● EXCERPT:
::::
Questions/Challenges

I have a couple of related issues with this essay. The first is that I wonder why Burton didn't push a little harder against the portrait she paints of Wesley as savior to women, without further questioning his motives to amass followers. It surely wouldn't be the first time that a minority group was "used" for their numbers.

Secondly, I wonder to what extent she recognized the paternalist image she casts of Wesley. She seems to so fereverently celebrate this man who she describes with words like control, edit, authority, protect, nuture, etc., in relation to his engagement with women's texts. Is paternalism in itself a bad thing? What is the ill in relation to the good in this case? In other words, is the rhetorical space and ethos he helped open up for women more important than how tangled the motives, positioning, and intentions may have been?
Rachael
Main Claims

In her introduction to Living Room: Teaching Public Writing in a Privatized World, Nancy Welch seeks to combine conversations about public writing and rhetorical history (with emphasis on the canons of delivery and memory) to understand how people have in the past and can continue to be successful in helping to shape the course of world events in the face of increasing privatization and constraint (1-6).

She targets neoliberalism as the enemy, noting how the combination of free-market ideology and social darwinism contribute to the eroding of public spaces for dissent and aid in the private sector's mission to repeal public programs and federal regulation that protect public interests (7). She spends quite a bit of time explicating the correlations between the aims of her own work and that of June Jordan's, from whom the title is borrowed, tracing the events and milieus through changing administrations from 1985 on to further detail the dramatic imapact of privatization on possibilities for public writing and individual liberties (7-13).
::::
● COLLECTED MATERIAL:

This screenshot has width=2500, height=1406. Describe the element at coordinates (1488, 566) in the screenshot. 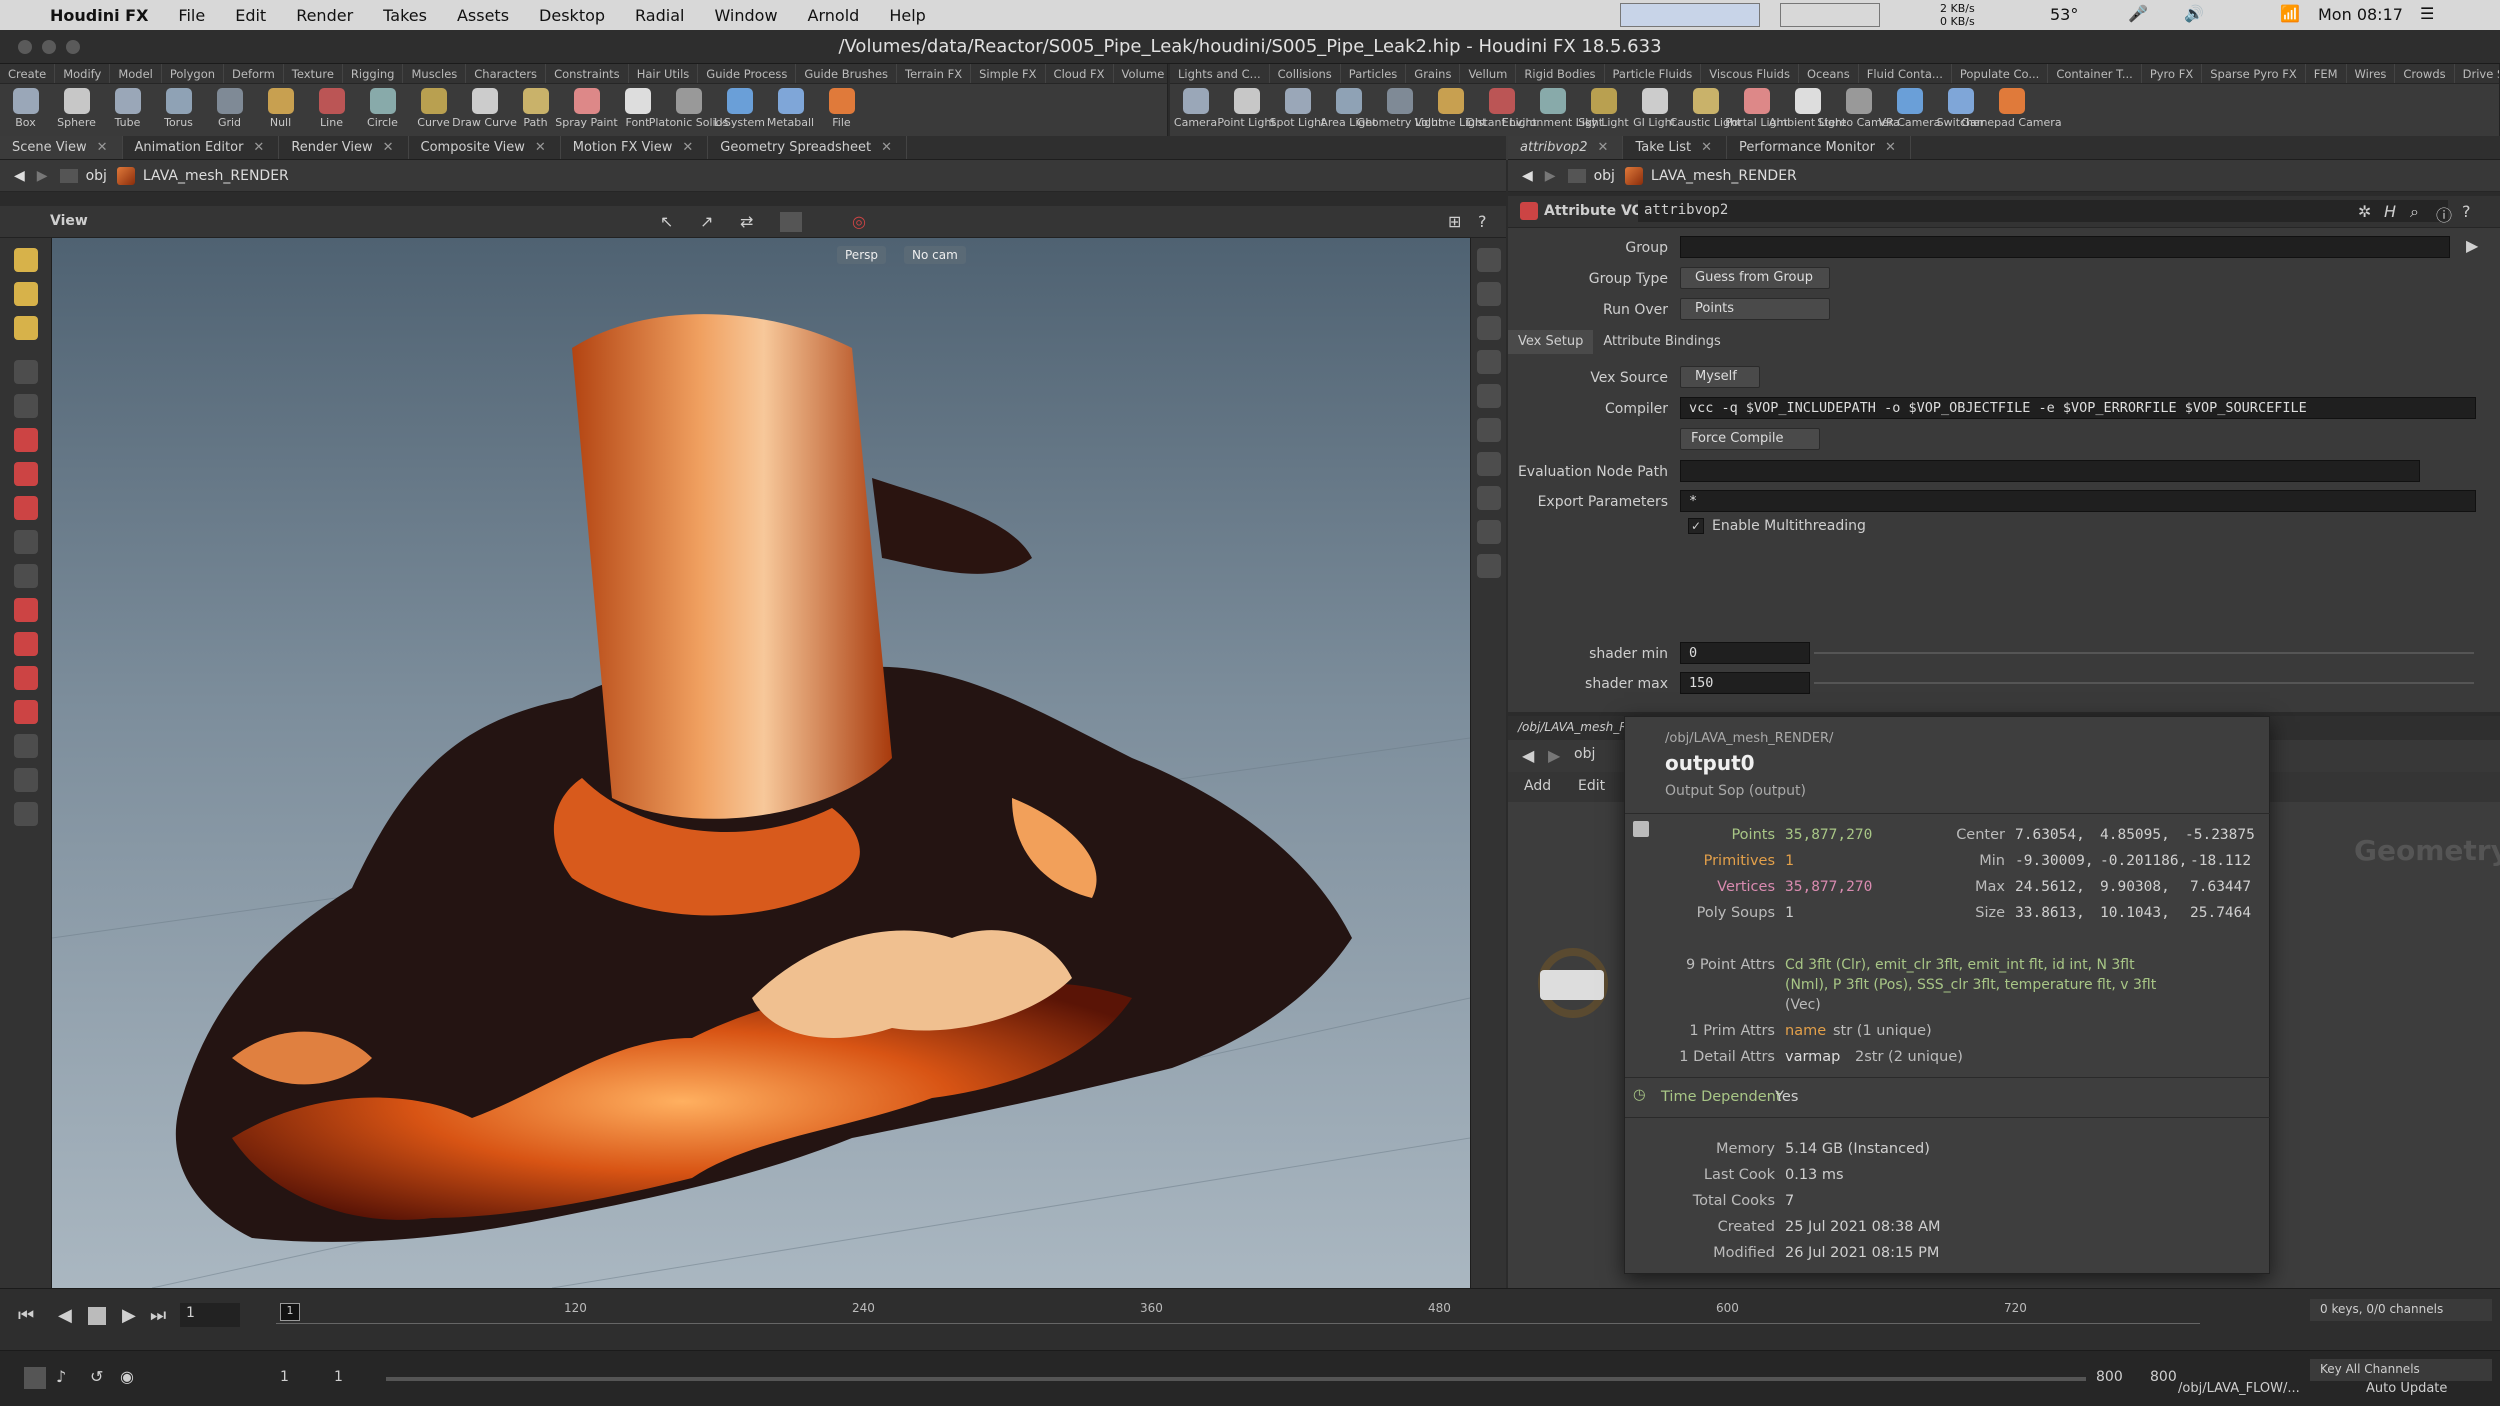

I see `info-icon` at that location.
::::
● WHAT YOU WILL DO:
(A) Answer these questions from the reading responses:
(i) Whom does Burton portray as a savior to women?
(ii) What is the title of the book Welch introduces?
(iii) What does Welch target as the enemy?
(B) Carry the reading responses forward past their last sentence.
The lines above are not needed here.

● ANSWERS TO THE EXERCISES:
(A)
(i) Wesley
(ii) Living Room: Teaching Public Writing in a Privatized World
(iii) Neoliberalism

(B)
In the concluding part of the chapter "A Public World is Possible," Welch notes that though the complex nature of these power structures and hegemony-reinforcing events might seem overwhelming to the small acts of individual civilian writers, still there is hope (14-19). She marches us through examples like the the rallies of Latino workers in Spring 2006, or the setting up of a tent city on the UVM campus by conscientious students in protest of an expensive new building project. These examples, she asserts, "are genuinely grassroots. They are also remarkably, and necessarily, inventive as individuals and groups come together not only to raise good slogans but also to figure out how, through mainstream and alternative channels, to make their slogans heard while facing multiple foils" (17).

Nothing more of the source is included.